Acara adat bakar batu yang dilaksanakan TNI/Polri bersama masyarakat dalam rangka menjaga kamtibmas di Tanah Papua pasca aksi demo yang berujung anarkis.

Upacara adat yang digelar pukul 14.20 WIT ini  dihadiri pihak keamanan dari TNI/Polri, masyarakat Papua,tokoh agama, tokoh adat serta pejabat pemerintahan setempat.

Calon Pangdam Cenderawasih Mayjen TNI Herman Asaribab mengatakan keamanan menjadi tanggung jawab bersama, bukan apkam TNI/Polri saja, tetapi  keamanan dan kenyamanan tercipta karena sinergitas TNI/Polri dengan masyarakat.

” Yang sudah terjadi biarlah berlalu dan kita buka lembaran baru dalam menyongsong Papua yang lebih aman dan nyaman.,” tuturnya dihadapan masyarakat dan tokoh Papua.

Hal senada juga dikatakan Pati Analis Mabes Polri, Irjen Pol. Paulus Waterpouw, kedepan diharapkan semua lapisan masyarakat maupun tokoh harus saling menciptakan perdamaian dan kenyamanan, agar Papua bisa maju ke arah yang lebih baik.

” Kita tahu adat, kita hari ini kumpul disini sepakat untuk menciptakan perdamaian di Tanah Papua. Keamanan dan kenyamanan untuk kita semua. Kita harus memajukan SDM dan SDA orang Papua dan itu sudah menjadi prioritas pemerintah pusat. Dukung anak-anak kita yang kuliah di luar Papua untuk tetap kuliah di sana dan pulang membawa kesuksesan.

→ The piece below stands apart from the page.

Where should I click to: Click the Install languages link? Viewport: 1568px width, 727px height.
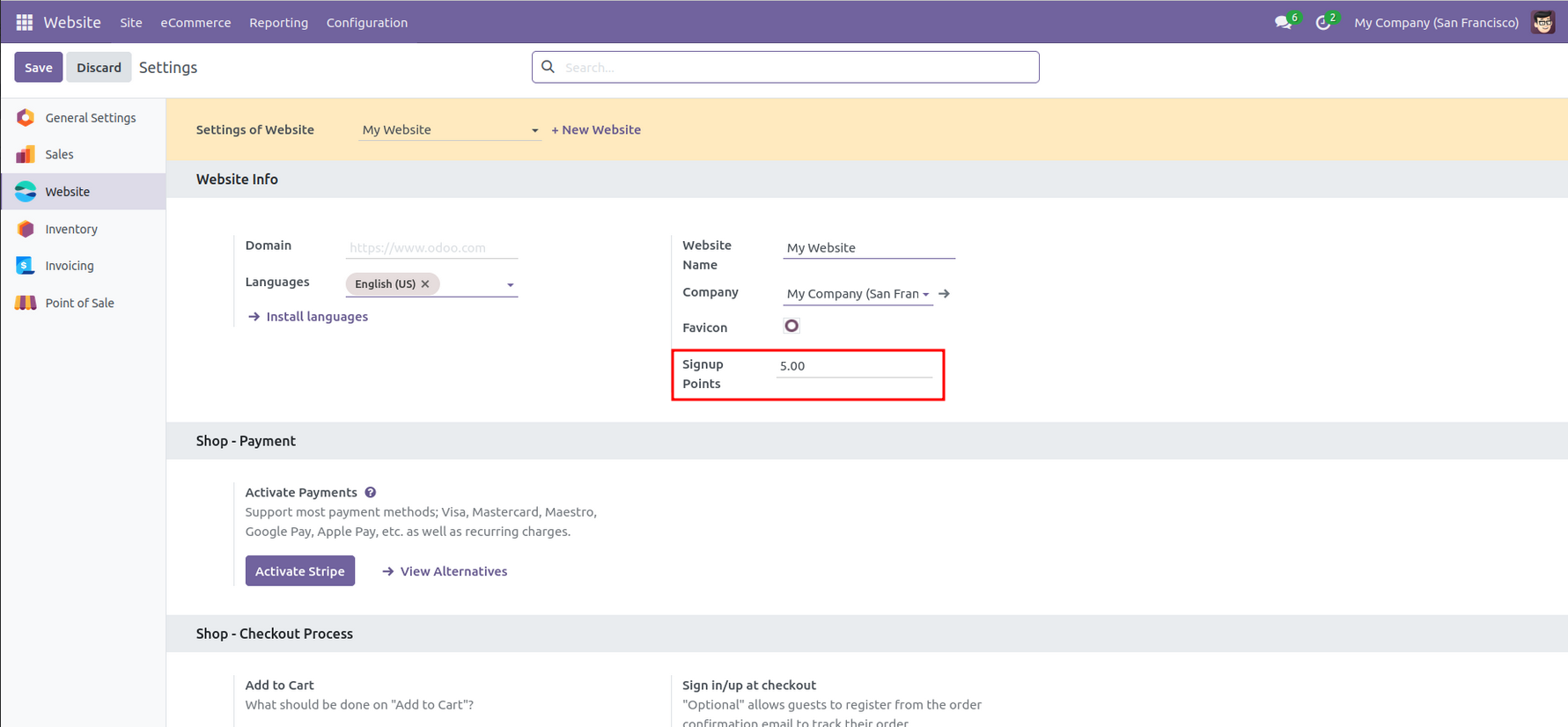[316, 317]
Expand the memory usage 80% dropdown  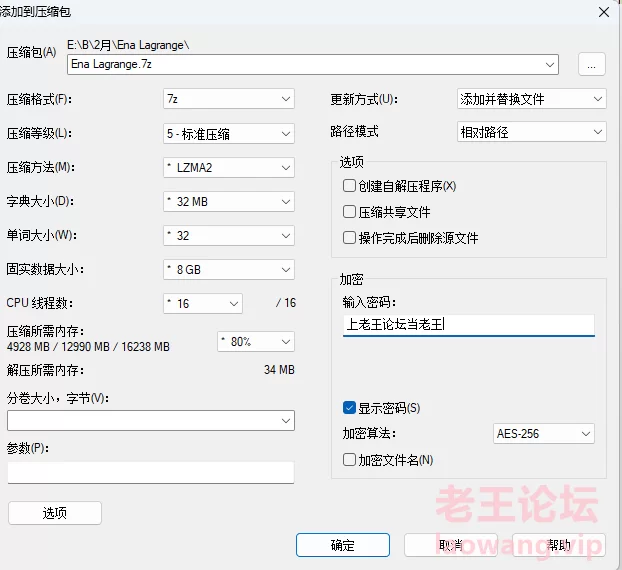256,341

Berikan motivasi dan semangat kepada mereka bahwa di Papua aman dan damai serta terjalin kerukunan satu sama lain.,” ungkap Waterpouw.

Komandan Korem 172/PWY Kolonel Inf J. Binsar P. Sianipar menambahkan bahwa semua pihak bertanggung jawab atas situasi dan kondisi di Tanah Papua tanpa melihat perbedaan suku, agama dan budaya.

Lebih lanjut binsar menyampaikan, Papua adalah Indonesia, semua yang tinggal di Papua adalah Indonesia, jangan dibeda-bedakan. Untuk itu semuanya bertanggung jawab atas kedamaian di tanah Papua.

Sementara itu, dalam kegiatan tersebut para ketua adat meminta maaf atas kerusuhan yang terjadi dan berjanji menjaga perdamaian di Papua.

Salah satu Ketua Adat Lapago, Kogoya meminta maaf atas kejadian rusuh di Papua yang sudah terjadi. Dia berjanji akan ikut menjaga kedamaian Papua.

“Anak-anak kami membakar kantor MRP, kantor Telkomsel, dan kantor di gubernur sana kami sebagai kepala adat wilayah Lapago dan wilayah gunung dan atas semua wilayah adat minta maaf sebesar-besarnya pihak-pihak dan korban, kami minta maaf, tujuan intinya kita semua harus damai, titik, jangan terulang lagi,” ujar Kogoya.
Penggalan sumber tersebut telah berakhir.